CONGRESSIONAL FINDINGSPub. L. 100-293, §2, Apr. 22, 1988, 102 Stat. 95, provided that: "The Congress finds the following:"(1) American consumers cannot purchase prescription drugs with the certainty that the products are safe and effective."(2) The integrity of the distribution system for prescription drugs is insufficient to prevent the introduction and eventual retail sale of substandard, ineffective, or even counterfeit drugs. "(3) The existence and operation of a wholesale submarket, commonly known as the 'diversion market', prevents effective control over or even routine knowledge of the true sources of prescription drugs in a significant number of cases."(4) Large amounts of drugs are being reimported to the United States as American goods returned.
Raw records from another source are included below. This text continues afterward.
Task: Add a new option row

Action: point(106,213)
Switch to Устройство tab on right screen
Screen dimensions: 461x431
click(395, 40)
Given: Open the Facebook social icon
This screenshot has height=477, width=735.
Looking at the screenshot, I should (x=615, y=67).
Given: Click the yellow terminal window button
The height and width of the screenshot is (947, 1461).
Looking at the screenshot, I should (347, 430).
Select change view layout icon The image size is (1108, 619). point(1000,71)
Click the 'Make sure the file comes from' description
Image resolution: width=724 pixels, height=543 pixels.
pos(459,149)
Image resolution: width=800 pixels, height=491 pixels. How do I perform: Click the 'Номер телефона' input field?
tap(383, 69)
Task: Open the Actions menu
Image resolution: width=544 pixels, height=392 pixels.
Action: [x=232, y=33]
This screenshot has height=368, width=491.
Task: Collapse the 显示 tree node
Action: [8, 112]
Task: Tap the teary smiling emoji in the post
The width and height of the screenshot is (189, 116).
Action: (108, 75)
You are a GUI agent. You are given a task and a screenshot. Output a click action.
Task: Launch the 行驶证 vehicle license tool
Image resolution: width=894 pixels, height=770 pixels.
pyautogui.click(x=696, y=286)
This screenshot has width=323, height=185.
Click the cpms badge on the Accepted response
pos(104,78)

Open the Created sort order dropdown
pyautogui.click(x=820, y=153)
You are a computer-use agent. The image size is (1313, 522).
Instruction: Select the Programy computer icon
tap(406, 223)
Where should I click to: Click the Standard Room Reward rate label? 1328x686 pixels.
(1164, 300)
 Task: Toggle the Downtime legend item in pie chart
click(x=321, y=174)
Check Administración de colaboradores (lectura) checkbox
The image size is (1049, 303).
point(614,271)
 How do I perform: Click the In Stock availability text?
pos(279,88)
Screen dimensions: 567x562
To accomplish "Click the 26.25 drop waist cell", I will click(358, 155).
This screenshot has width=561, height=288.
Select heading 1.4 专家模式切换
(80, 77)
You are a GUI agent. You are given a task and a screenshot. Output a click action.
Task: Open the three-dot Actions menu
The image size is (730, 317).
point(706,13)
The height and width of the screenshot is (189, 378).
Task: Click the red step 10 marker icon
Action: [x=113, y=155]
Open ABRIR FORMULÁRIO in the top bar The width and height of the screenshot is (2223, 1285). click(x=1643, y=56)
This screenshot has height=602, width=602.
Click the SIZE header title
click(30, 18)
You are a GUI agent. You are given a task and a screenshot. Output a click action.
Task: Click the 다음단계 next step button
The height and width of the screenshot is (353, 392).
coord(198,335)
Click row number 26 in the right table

These imports are a health and safety risk to American consumers because they may have become subpotent or adulterated during foreign handling and shipping. "(5) The ready market for prescription drug reimports has been the catalyst for a continuing series of frauds against American manufacturers and has provided the cover for the importation of foreign counterfeit drugs."(6) The existing system of providing drug samples to physicians through manufacturer's representatives has been abused for decades and has resulted in the sale to consumers of misbranded, expired, and adulterated pharmaceuticals."(7) The bulk resale of below wholesale priced prescription drugs by health care entities, for ultimate sale at retail, helps fuel the diversion market and is an unfair form of competition to wholesalers and retailers that must pay otherwise prevailing market prices."(8) The effect of these several practices and conditions is to create an unacceptable risk that counterfeit, adulterated, misbranded, subpotent, or expired drugs will be sold to American consumers."
EXECUTIVE DOCUMENTS
TRANSFER OF FUNCTIONSFor transfer of functions of Federal Security Administrator to Secretary of Health, Education, and Welfare [now Health and Human Services], and of Food and Drug Administration in the Department of Agriculture to Federal Security Agency, see notes set out under section 321 of this title.